JSON extractor

Extractor module provides circuits to generate proofs of arbitrary values in a JSON file. To achieve this, proof generation is broken into following components:

parser: state parser based on a stack machine
interpreter: high-level interpretation of JSON state
codegen: extractor circuit generation
extractor: extracting value for a specific key inside a JSON

Parser

Parser is divided into three files:

Language: JSON language syntax
Parser: initialises the parser and parse individual bytes
Machine: stack machine responsible for updating state

State of JSON parser consists of:

stack with a maximum MAX_STACK_HEIGHT argument
parsing_string
parsing_number

Let's take a simple example: { "k": "v" }. Parser initialises the stack with [0, 0] and starts iterating through each byte one-by-one.

Provided material |

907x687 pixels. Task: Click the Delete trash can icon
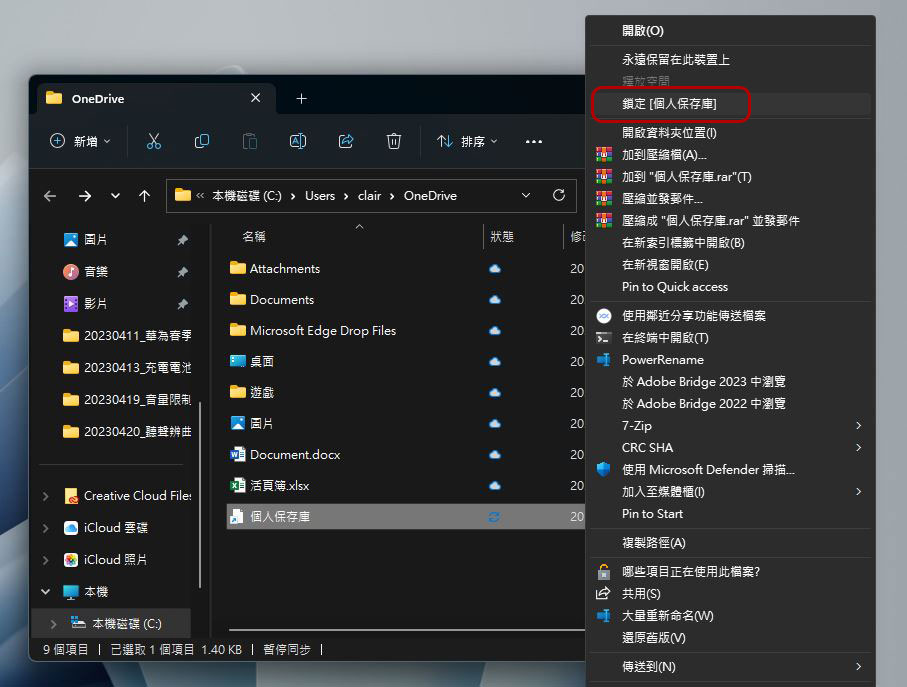[394, 141]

Brief | Reproduce the passage of the JSON extractor text from "stack with a" up to and including "each byte one-by-one.". The material that comes after the JSON extractor text is separate from it.

Response |
stack with a maximum MAX_STACK_HEIGHT argument
parsing_string
parsing_number

Let's take a simple example: { "k": "v" }. Parser initialises the stack with [0, 0] and starts iterating through each byte one-by-one.